MODEL BASED APPROACHES FOR SELECTING RELIABLE UNDERFILL-FLUX COMBINATIONS FOR FLIP CHIP PACKAGES
Authors: Satyanarayan Iyer, Nagendra Nagarur and Purushotha Company: SMART Modular Technologies, Inc./State University Date Published: 4/1/2006
Abstract: Selecting an appropriate underfill and a compatible flux is crucial to establish a reliable flip chip assembly. Underfill, being an epoxy material, tends to absorb moisture. The moisture absorbed by underfill has a detrimental effect on reliability of flip chip packages. Researchers in the past have conducted experiments to qualify different underfill-flux combinations based on their moisture sensitivity. The limitations of these experiments are that each study was restricted to only one underfill-flux combination. The current research focuses on developing models that relate the assembly reliability to the properties of underfills and fluxes. The important properties of underfill materials and flux chemistries and their significance on the failures were studied using statistical techniques. The properties that were found to be significantly affecting the reliability of the assembly were used for subsequent modeling. These models were developed using experimental data from JEDEC Level 3 testing of flip chip packages that used different underfill-flux combinations.
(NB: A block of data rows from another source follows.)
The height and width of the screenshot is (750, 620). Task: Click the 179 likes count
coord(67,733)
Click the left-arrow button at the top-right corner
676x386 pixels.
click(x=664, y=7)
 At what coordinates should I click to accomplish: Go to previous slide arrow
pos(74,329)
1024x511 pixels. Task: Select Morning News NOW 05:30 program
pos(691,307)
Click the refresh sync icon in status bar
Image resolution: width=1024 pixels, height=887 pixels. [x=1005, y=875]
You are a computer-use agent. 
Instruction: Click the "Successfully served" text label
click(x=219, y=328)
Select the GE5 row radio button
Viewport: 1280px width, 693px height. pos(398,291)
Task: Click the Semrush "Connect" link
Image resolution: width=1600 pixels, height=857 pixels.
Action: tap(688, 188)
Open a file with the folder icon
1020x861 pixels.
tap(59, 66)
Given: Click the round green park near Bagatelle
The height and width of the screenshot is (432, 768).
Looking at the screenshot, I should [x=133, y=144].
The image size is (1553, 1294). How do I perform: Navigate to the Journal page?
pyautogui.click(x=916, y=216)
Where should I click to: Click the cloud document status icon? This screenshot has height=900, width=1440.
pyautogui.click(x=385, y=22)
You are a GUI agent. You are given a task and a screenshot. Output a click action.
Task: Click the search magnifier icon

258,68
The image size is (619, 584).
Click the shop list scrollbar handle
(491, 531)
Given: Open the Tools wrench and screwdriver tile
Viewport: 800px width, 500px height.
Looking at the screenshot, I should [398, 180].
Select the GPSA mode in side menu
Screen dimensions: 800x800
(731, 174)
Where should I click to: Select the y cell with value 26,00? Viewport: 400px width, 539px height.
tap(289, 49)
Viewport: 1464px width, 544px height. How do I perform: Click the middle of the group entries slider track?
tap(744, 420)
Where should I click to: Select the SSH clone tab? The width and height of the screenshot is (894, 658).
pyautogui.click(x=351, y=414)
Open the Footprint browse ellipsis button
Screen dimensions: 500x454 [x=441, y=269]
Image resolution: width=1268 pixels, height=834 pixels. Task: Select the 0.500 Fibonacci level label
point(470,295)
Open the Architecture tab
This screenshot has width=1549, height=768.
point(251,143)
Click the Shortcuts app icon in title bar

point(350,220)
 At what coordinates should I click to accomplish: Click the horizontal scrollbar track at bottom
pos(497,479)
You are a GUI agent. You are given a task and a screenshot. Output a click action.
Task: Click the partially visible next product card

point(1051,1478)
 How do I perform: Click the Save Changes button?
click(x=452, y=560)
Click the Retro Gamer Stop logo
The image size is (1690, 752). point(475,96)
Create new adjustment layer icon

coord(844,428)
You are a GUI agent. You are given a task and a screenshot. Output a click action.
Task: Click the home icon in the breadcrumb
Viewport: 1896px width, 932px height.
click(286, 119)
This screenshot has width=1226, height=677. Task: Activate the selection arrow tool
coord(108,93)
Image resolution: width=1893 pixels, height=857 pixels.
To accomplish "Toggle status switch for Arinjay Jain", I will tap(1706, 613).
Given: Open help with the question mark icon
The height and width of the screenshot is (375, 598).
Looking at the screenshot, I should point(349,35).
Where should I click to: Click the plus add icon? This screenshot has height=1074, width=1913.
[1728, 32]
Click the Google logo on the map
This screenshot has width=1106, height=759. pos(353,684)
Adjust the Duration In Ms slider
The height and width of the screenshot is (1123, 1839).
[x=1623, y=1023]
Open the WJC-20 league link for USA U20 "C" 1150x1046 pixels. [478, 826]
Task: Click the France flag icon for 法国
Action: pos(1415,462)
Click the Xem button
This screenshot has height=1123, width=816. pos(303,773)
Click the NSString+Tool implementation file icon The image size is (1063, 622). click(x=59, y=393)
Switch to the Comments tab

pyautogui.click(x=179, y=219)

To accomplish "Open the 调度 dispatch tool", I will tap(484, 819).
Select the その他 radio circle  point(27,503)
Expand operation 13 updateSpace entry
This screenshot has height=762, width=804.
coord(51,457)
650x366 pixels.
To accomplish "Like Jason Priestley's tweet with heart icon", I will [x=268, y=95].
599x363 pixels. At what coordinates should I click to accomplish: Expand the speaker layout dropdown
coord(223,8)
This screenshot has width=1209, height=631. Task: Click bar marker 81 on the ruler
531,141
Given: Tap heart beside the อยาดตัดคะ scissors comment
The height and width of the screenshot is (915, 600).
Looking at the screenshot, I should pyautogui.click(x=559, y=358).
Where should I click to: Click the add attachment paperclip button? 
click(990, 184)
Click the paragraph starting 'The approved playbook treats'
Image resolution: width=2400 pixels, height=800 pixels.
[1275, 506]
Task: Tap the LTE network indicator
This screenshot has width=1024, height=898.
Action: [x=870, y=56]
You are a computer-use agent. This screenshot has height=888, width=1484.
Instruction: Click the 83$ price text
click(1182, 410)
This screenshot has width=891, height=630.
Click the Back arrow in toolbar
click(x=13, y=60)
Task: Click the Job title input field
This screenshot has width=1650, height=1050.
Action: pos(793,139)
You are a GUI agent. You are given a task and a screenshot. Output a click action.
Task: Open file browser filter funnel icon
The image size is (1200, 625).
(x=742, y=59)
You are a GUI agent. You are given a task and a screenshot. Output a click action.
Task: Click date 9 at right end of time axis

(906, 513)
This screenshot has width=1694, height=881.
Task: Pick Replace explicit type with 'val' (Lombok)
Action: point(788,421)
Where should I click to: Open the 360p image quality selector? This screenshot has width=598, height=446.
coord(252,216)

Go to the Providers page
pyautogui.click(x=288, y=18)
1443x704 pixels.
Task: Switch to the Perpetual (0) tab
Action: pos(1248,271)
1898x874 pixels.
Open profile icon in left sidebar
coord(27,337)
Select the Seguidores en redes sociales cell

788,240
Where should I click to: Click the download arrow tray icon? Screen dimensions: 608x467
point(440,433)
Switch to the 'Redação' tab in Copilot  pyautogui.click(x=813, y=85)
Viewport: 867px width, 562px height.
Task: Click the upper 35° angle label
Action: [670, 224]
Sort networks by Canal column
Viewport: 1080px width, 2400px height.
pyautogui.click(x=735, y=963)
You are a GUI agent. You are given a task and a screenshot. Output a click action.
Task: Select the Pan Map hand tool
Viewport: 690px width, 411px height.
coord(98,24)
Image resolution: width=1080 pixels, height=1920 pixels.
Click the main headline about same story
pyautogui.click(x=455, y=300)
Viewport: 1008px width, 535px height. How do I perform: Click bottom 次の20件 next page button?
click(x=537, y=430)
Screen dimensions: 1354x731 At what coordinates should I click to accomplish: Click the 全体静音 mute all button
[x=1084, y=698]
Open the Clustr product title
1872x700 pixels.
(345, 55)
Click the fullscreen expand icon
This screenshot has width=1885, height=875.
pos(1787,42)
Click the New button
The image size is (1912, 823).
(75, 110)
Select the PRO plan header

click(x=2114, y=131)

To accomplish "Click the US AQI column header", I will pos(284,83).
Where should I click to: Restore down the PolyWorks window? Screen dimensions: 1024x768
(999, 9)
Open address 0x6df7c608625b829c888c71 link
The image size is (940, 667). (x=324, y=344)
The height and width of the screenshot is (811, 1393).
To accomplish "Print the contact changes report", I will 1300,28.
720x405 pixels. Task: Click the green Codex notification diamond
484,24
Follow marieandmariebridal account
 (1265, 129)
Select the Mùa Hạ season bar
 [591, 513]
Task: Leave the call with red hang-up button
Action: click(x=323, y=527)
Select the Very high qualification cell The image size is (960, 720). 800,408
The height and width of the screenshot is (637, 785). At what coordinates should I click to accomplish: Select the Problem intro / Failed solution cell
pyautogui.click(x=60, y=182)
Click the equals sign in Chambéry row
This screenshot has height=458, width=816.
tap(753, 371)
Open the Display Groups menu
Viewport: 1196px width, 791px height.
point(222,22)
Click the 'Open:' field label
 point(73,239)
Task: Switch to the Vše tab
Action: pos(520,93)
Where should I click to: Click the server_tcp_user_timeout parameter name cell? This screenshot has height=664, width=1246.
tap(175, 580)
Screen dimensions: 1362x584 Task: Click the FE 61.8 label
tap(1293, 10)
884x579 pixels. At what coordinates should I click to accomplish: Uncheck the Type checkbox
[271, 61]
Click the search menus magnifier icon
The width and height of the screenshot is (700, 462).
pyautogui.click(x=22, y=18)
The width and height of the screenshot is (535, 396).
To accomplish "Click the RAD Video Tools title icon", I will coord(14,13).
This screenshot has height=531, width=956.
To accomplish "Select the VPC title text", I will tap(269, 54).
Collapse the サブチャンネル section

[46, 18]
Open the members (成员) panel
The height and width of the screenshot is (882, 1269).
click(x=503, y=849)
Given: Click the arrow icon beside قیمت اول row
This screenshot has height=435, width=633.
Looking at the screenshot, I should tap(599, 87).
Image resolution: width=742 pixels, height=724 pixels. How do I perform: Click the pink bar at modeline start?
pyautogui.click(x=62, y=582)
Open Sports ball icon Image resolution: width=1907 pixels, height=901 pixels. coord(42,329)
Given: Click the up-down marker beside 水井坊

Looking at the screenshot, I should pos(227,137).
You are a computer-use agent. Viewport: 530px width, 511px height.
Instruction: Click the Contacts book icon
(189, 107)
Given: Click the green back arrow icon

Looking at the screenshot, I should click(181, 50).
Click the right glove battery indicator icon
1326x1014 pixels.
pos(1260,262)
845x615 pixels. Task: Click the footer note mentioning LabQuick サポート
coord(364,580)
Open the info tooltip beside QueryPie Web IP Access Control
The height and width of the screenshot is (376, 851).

Results for 95 different underfill-flux combinations were available from various studies for modeling. All other parameters except for the underfill-flux combinations were the same across all the data. The objective of this paper was to propose mathematical models for estimating the defects for any given underfill-flux combination without actually conducting any experiments. In this study, we have proposed regression and neural network models. Both regression and neural network models performed well in explaining the reliability in terms of the selected important properties of the underfill and flux. Comparatively, neural network models performed better than the corresponding regression models in relating the failures with the selected properties of the underfill and flux. The neural network approach of modeling was recommended based on the results obtained as a part of this research effort and also due to the ability of neural networks to better capture non-linearaties. Keywords: Flip chip, underfill, flux, regression, neural networks.